--- STATED GOAL 1 ---
Translate this sentence from the gumbo text into Spanish: "Adding roux to gumbo was definitely a Louisiana innovation, and it seems to have been used first with oyster gumbos."
--- STATED GOAL 2 ---
According to the gumbo text, in which decade did roux become the standard in Creole gumbo recipes?
--- STATED GOAL 3 ---
Which greens does the gumbo text name as ingredients that can go into gumbo z'erbes?

--- READING TEXT ---
There was a time when I thought of Southern food as a fixed thing. Certain recipes, ingredients, and ways of cooking were distinctively Southern, and others were not. Sure, I had a sense that dishes had evolved over time and were influenced by many different cultures along the way. What I hadn't quite realized was how quickly those iconic foods could change and the range of different forces that impelled the shifts.
Gumbo is a good example. As our previous installment explored, it's a dish with deep roots in the South and even deeper roots in African foodways. Gumbo in America evolved slowly over the course of three centuries, taking on new forms and variations as it went. And then, suddenly, in the 1980s, it was transformed almost overnight, and that transformation by all accounts was due to a single very influential chef.
The Emergence of Roux
Let's pick up the story in the 1880s. By then, cooks in New Orleans were making three primary varieties of their famous stew: okra-based gumbo févi, gumbo filé thickened with powdered sassafras, and gumbo aux herbes. The last variant, often called gumbo z'erbes, is made with any combination of greens—mustard, beet, turnip, spinach—and it was a popular Lenten dish.
It was only toward the end of the 19th century that the ingredient that's perhaps most closely associated with gumbo today made its way into the pot: roux. A staple of French cuisine, it's a blend of flour and fat (usually oil for gumbo) cooked together, used as a thickening agent and—particularly in its darker Creole and Cajun variants—as a flavoring agent, too.
Adding roux to gumbo was definitely a Louisiana innovation, and it seems to have been used first with oyster gumbos. In July 1880, after the New Orleans City Item ran an article on gumbo, they received a letter from "a lady who is a very competent authority in such matters" instructing them on the "genuine Creole method of making gumbo." She provided instructions for a standard chicken and okra gumbo with no roux, then followed it with a recipe for gumbo filé with oysters. It begins "make a roux and brown the ingredients as in the other recipe."
Lafcadio Hearn's La Cuisine Creole (1885) includes eight different gumbo preparations, three of which are for oyster gumbo. One of them opens like this: "Fry a tablespoon of flour in a tablespoon of lard. Let it brown slowly so as not to scorch." Though not called out by name, that's a roux. It's added to two quarts of boiling oyster liquor along with onions, ham, and parsley. The oysters themselves are introduced at the very end along with a half cup of filé powder.
In 1894, the New Orleans Times-Democrat declared, "the roux is the basis of everything good in the creole culinary line, such as gumbo, both okra and filé, daube stew, those wonderful fricassees, etc." Still, it took a good half a century to become universal in New Orleans-style gumbo. The 1922 Picayune Creole Cookbook included recipes for roux-free gombo filé, gombo févi, and gombo aux herbes, though its oyster gumbo and shrimp gumbo both begin with a roux made from a tablespoon for lard or butter and two tablespoons of flour. It wasn't until the 1950s that roux become the standard in Creole gumbo recipes—and in Creole cooking in general.
"The roux has become kind of emblematic of New Orleans cooking," says Lolis Eric Elie, a former columnist for the Times-Picayune and the script editor for HBO's Treme. "I was talking to one of my aunts about how she made her spaghetti, and she started with a roux. It makes no sense 30 years later but that's what she did."

--- RECORDS PROVIDED ---
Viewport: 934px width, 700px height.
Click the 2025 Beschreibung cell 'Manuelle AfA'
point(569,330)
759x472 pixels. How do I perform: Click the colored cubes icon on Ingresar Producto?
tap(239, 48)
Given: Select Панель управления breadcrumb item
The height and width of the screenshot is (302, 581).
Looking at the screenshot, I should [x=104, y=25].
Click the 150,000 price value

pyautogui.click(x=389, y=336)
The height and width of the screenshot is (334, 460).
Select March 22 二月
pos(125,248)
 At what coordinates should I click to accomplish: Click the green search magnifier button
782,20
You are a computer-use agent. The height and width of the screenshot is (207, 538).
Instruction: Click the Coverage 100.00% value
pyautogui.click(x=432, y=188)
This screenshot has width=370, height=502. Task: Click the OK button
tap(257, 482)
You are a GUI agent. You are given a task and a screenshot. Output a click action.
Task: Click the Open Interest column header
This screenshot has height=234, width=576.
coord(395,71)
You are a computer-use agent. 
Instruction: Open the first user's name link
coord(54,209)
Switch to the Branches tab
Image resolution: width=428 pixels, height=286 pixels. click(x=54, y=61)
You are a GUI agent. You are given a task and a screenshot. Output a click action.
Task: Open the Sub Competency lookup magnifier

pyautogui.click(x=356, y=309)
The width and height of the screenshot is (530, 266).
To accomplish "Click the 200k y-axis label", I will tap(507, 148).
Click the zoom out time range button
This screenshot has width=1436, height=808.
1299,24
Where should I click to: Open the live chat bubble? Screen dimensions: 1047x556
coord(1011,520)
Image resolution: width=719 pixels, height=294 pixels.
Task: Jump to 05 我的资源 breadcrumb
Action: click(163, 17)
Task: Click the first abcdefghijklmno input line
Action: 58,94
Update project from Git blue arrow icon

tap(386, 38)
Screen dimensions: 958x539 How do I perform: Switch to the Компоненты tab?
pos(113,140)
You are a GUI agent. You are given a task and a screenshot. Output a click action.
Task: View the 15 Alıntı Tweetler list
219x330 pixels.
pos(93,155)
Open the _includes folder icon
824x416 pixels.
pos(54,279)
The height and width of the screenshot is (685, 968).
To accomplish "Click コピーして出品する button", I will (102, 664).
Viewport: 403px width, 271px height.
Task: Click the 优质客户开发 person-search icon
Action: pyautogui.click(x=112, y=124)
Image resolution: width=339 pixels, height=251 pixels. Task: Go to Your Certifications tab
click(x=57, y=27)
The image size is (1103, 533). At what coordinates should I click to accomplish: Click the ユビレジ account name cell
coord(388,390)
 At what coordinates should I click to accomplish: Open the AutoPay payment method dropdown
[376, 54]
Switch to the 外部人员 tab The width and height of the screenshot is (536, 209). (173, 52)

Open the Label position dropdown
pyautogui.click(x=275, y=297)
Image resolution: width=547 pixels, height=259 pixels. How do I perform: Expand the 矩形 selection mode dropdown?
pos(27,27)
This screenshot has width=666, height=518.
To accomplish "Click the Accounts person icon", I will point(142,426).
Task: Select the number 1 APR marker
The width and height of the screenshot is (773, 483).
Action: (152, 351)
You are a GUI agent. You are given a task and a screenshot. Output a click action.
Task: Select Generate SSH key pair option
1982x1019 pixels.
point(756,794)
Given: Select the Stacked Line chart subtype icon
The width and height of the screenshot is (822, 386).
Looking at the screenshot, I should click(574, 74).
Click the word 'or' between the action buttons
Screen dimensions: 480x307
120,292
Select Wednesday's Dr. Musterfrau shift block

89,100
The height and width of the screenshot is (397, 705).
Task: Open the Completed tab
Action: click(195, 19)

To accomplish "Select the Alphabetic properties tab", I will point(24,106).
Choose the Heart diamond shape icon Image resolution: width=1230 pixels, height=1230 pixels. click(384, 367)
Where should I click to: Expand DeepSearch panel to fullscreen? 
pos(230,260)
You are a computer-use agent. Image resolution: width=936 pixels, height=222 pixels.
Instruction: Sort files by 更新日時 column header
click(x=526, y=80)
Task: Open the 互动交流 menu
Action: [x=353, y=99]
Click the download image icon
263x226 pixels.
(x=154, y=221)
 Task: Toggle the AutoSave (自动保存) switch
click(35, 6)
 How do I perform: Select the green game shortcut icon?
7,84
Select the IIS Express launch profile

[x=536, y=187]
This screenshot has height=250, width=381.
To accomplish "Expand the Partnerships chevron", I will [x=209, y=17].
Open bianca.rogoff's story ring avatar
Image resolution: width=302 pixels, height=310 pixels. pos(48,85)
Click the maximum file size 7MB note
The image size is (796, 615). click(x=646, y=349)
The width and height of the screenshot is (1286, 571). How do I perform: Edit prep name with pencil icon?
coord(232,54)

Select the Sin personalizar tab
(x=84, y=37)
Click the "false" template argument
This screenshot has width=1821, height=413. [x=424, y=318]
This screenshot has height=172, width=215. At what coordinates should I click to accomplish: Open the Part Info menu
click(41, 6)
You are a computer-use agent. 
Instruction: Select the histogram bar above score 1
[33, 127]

--- FULL ANSWER 1 ---
Añadir roux al gumbo fue sin duda una innovación de Luisiana, y parece que se usó por primera vez en los gumbos de ostras.

--- FULL ANSWER 2 ---
The 1950s.

--- FULL ANSWER 3 ---
Mustard, beet, turnip, and spinach.